Input material Start Marker
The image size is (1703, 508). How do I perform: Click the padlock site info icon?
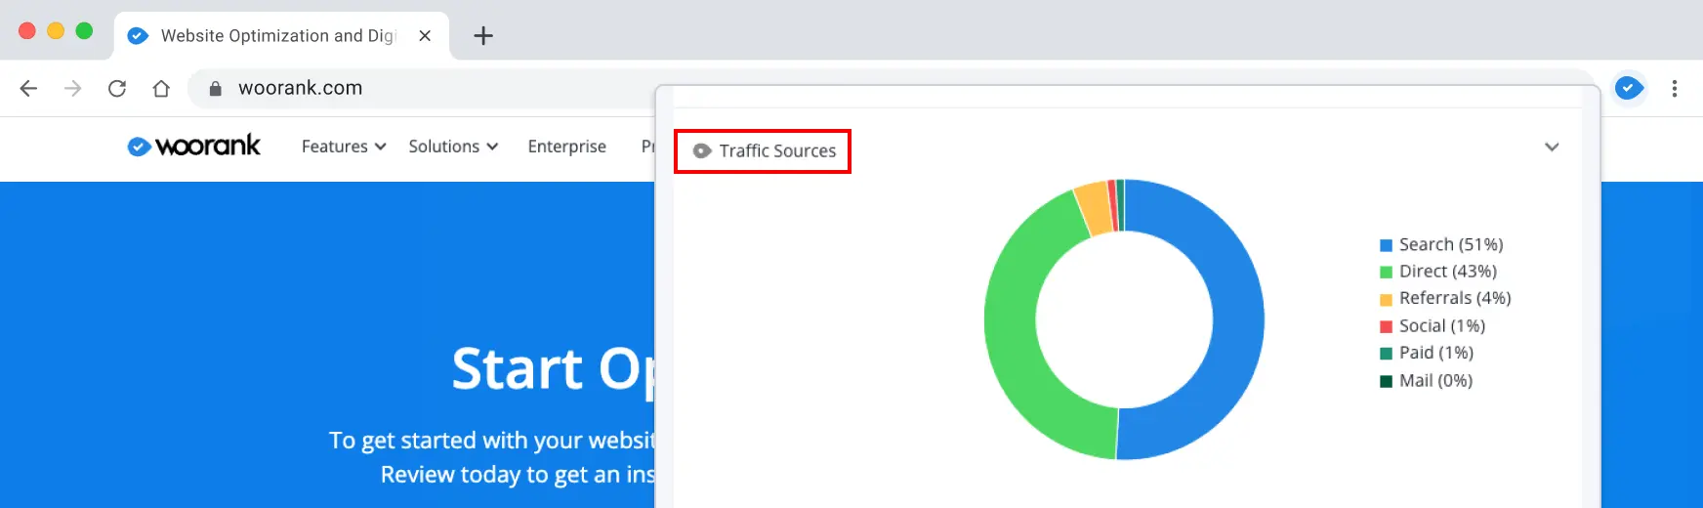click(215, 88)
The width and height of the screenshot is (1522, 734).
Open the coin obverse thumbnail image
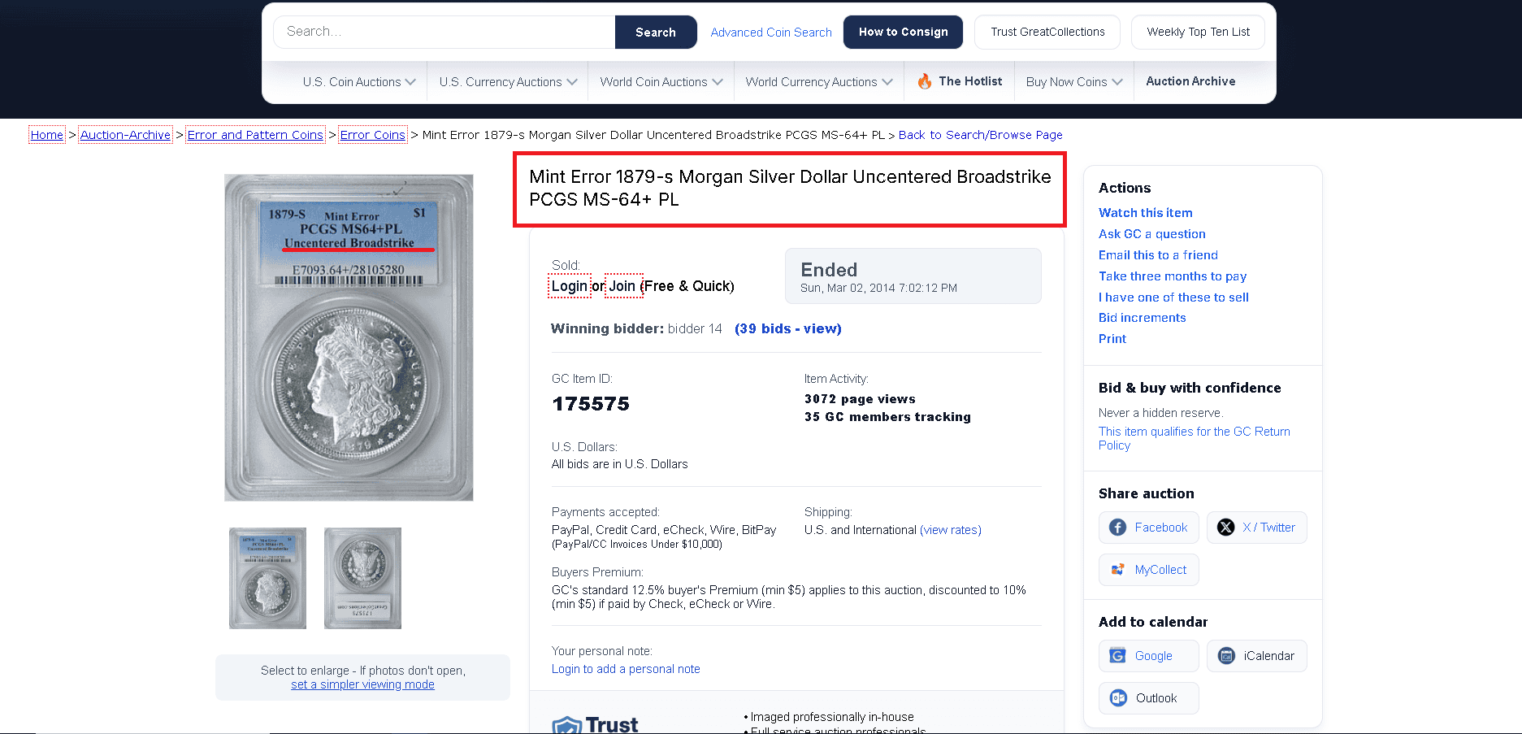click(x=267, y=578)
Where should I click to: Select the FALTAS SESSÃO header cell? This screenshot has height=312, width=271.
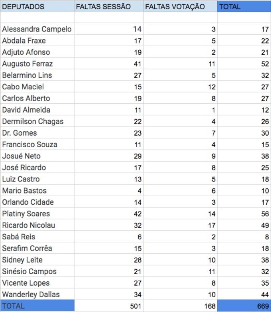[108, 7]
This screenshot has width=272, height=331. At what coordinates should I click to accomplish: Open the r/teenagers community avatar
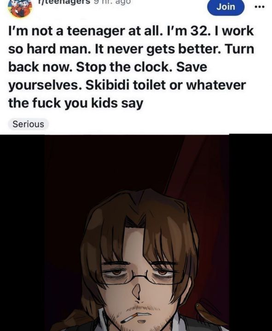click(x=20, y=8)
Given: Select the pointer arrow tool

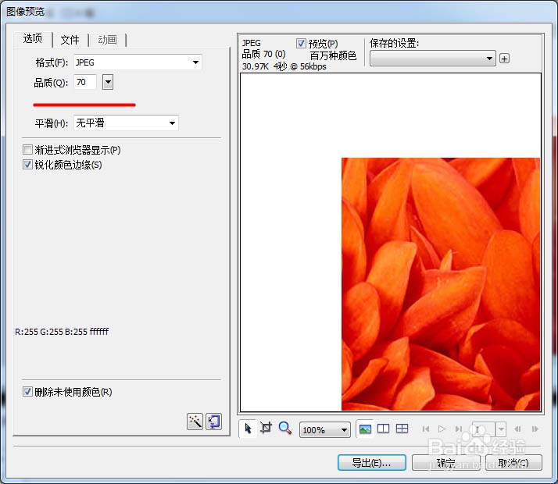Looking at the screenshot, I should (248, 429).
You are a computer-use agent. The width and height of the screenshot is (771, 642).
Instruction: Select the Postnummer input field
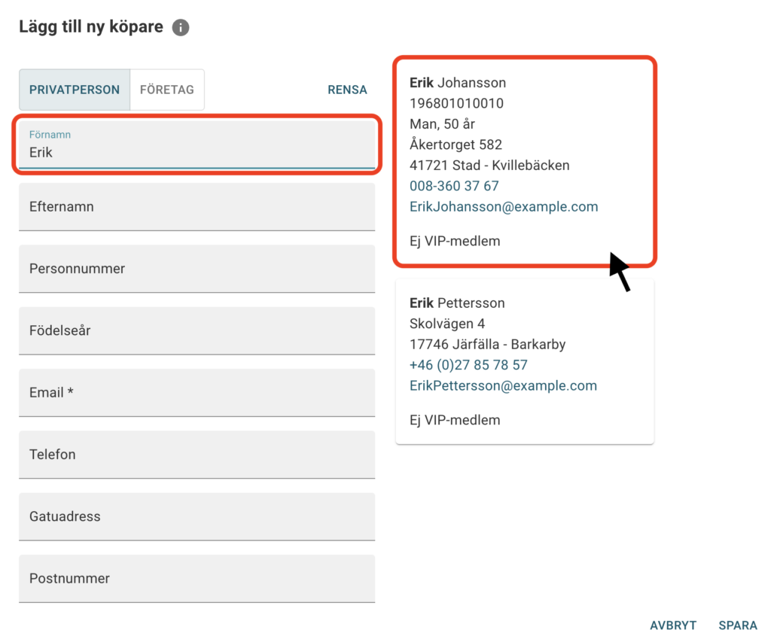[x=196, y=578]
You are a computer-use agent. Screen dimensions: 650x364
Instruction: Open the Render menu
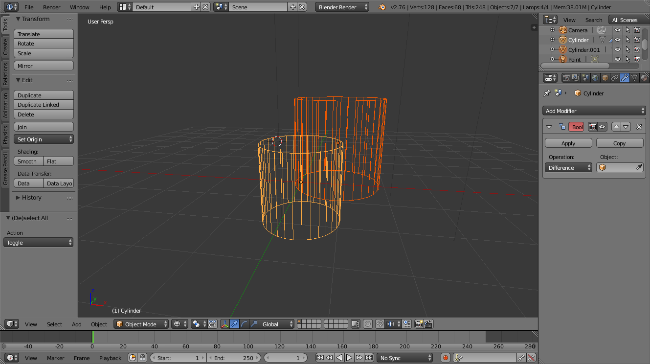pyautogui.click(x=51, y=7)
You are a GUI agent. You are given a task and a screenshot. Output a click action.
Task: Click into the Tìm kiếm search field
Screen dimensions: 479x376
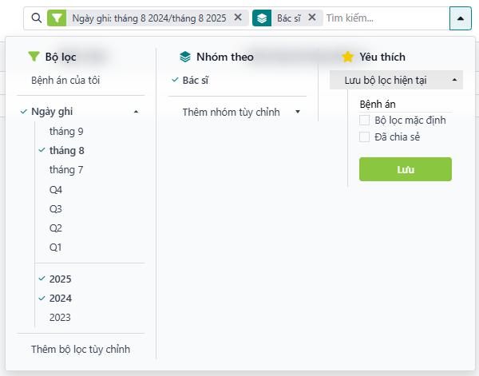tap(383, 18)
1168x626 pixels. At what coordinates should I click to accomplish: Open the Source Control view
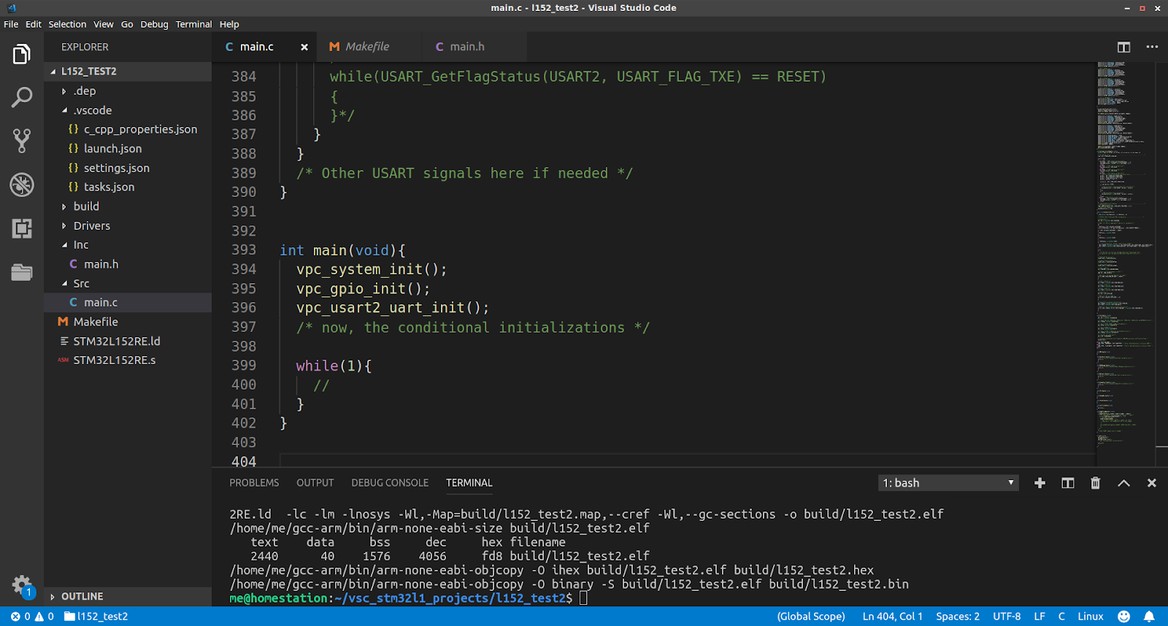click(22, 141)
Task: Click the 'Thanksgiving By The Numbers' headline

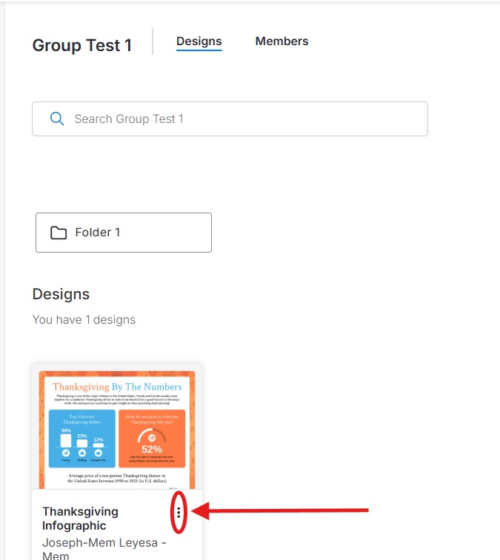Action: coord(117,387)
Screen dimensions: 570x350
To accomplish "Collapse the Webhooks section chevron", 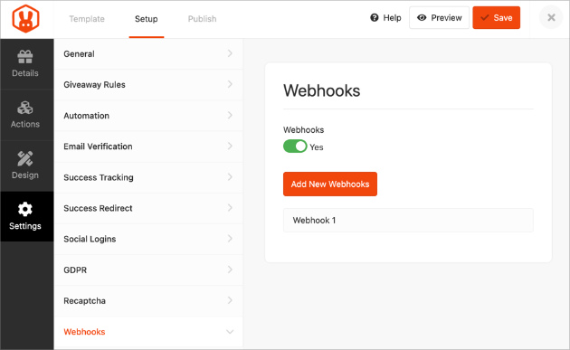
Input material End Marker
_Your goal:_
Return exactly the lines above, from the one with "This screenshot has width=272, height=331." up to and including the one with "Screen dimensions: 570x350", and include no pictures.

_Worked solution:_
This screenshot has width=272, height=331. At what coordinates should I click to accomplish: Open the r/teenagers community avatar
click(x=20, y=8)
Given: Select the pointer arrow tool

Looking at the screenshot, I should (248, 429).
You are a computer-use agent. The width and height of the screenshot is (771, 642).
Instruction: Select the Postnummer input field
[x=196, y=578]
You are a computer-use agent. Screen dimensions: 650x364
Instruction: Open the Render menu
pyautogui.click(x=51, y=7)
You are a GUI agent. You are given a task and a screenshot. Output a click action.
Task: Click into the Tìm kiếm search field
Screen dimensions: 479x376
tap(383, 18)
1168x626 pixels. At what coordinates should I click to accomplish: Open the Source Control view
click(22, 141)
Task: Click the 'Thanksgiving By The Numbers' headline

Action: coord(117,387)
Screen dimensions: 570x350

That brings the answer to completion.